Manna Khalil al-Qattan mencatat ada 9 syarat bagi mufassir dan 11 adab yang sebaiknya dimiliki oleh mufassir,([17])
Persyaratan mufassirin
1.      Akidah yang benar,
2.      bersih dari hawa nafsu,
3.      menafsisrkan lebih dulu Al-Qur’an dengan Al-Qur’an,
4.      mencari penafsiran dari al-Sunah,
5.      apabila tidak menemukan tafsiran dari Sunah, hendaklah mencari penafsiran dari Shahabat,
6.      bila tidak ditemukan tafsiran baik dlam Al-Qur’an, Sunah maupun pendapat Shahabat, periksa pendapat tabi’in,
7.      mufassir harus tahu pengetahuan bahasa arab dengan segala cabangnya,
8.      pengetahuan tentang pokok-pokok ilmu yang berkaitan dengan Al-Qur’an,
9.      pemahaman yang cermat sehingga mufassir dapat mengukuhkan sesuatu makna, atau menyimpulkan makna yang sejalan dengan nah-nas syari’at
Adab Mufassir
1.      Berniat baik dan bertujuan benar,
2.      berakhlaq mulia,
3.      taat dan beramal,
4.      berlaku jujura dan teliti dalam penukilan,
5.      tawaddu dan lemah lembut,
6.      berjiwa mulia,
7.      vokal dalam menyampaikan kebenaran,
8.      berepenampilan baik sehingga berwibawa,
9.      bersikap tenang dan mantap,
10.  mendahulukan orang yang lebih utama dari diriny,
11.  mempersiapkan dan menempuh langkah-langkah penafsiran secara baik,
bila tidak dipenuhi syarat-syarat dan adab-adab penafiran, kemungkinan
terjadi kesalah, bahkan penyimpangan dari tafsirannya.
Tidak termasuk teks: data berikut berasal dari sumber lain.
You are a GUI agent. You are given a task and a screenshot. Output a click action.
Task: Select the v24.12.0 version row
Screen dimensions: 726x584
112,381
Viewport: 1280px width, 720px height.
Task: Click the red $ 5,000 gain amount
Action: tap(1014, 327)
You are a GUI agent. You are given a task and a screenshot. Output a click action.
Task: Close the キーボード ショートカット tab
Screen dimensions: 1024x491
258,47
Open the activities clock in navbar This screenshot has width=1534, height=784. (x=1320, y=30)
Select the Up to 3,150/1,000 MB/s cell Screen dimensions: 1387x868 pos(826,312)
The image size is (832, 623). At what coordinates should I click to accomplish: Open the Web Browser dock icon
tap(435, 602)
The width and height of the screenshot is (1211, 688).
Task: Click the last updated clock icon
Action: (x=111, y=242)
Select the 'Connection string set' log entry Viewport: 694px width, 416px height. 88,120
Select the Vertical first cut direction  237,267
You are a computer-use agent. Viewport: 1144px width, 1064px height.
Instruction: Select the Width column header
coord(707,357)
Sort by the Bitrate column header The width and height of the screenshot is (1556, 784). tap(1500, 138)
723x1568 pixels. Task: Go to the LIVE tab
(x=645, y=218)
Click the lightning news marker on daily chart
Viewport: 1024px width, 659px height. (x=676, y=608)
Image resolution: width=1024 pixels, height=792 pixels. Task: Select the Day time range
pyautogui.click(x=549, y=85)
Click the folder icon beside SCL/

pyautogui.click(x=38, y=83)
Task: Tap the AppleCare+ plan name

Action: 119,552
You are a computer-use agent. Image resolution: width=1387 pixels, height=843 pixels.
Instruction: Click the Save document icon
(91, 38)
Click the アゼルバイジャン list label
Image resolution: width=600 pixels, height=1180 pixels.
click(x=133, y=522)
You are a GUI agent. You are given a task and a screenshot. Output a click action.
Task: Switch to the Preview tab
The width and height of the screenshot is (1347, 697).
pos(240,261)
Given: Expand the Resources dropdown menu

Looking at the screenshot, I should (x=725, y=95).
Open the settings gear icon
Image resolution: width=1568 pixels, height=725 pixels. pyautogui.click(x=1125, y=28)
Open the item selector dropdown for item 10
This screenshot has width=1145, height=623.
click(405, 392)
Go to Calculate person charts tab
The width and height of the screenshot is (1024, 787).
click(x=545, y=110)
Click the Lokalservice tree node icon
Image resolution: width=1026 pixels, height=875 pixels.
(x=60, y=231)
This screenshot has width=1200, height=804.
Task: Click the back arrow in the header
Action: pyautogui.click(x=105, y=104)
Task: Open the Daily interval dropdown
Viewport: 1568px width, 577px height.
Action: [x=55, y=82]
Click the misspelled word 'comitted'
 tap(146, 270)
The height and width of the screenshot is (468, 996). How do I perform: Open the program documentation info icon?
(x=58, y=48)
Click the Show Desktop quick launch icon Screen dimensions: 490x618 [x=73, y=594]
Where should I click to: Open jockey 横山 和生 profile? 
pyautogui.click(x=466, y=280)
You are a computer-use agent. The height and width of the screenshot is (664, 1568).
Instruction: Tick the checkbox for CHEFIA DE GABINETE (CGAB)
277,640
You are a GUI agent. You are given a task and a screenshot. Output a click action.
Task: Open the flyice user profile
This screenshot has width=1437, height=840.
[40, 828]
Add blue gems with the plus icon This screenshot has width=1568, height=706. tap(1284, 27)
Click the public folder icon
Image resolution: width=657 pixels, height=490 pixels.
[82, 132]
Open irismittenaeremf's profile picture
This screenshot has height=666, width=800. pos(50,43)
Muhammad Husein Adz-dzahabi([18]) mencatat penyimpangan-penyimpangan dalam penafsiran Al-Qur’an, meliputi:
1.      Penyimpangan dalam tafsir para sejarawan,
2.      penyimpangan dalam tafsir dari para ahli tata bahasa arab,
3.      penyimpangan dalam tafsir dari orang-orang yang tidak menguasai kaida-kaidah bahasa Arab,
4.      penyimpangan dalam tafsir Mu’tazilah
5.      penyimpangan dalam tafsir orang-orang Syi’ah
6.      penyimpangan dalam tafsir di kalangan Khawarij
7.      penyimpangan dalam tafsir di kalangan para sufi,
8.      penyimpangan dalam tafsir di kalangan para ilmuwan,
9.      penyimpangan dalam tafsir di kalangan para pembaharu Islam
Ayat-ayat hukum dalam Al-Qur'an menurut Abdul Wahab Khalaf([19]) terdiri dari: al-ahwal al-syakhsiyyah 70 ayat, madaniyyah 70 ayat, jinayat 30 ayat, murafa 'at 13 ayat, dusturiyat 10 ayat, dauliat 25 ayat, iqtishshdiyah maliyah 10 ayat, sedang menurut Jajuni ([20]) ketentuan hukum dalam All-Qur’an, persentasenya tidak banyak, dengan kriteria Hukum Barat, hanya sekitar 3% dari jumlah ayat Al-Qur’an yang berisi aturan hukum.
Kitab-kitab tafsir yang memberi  nama kitabnya dengan mencantumkan kata hukum ( ahkam ) dan biasa disebut dengan tafsir fiqh, diantaranya:
1.       Ahkam Al-Qur’an karangan Abu Bakar Ahmad bin ‘Ali ar-Razi yang terkenal dengan sebutan al-Jassas (abad ke empat), madhab Hanafi.
2.       Ahkam Al-Qur’an karangan Abu Bukar Muhammad bin Abdullah bin Muhammad bin Abdullah bin Ahmad al-Mu’arifi al-Isybili terkenal dengan sebutan Ibn ‘Arabi, madhab Maliki.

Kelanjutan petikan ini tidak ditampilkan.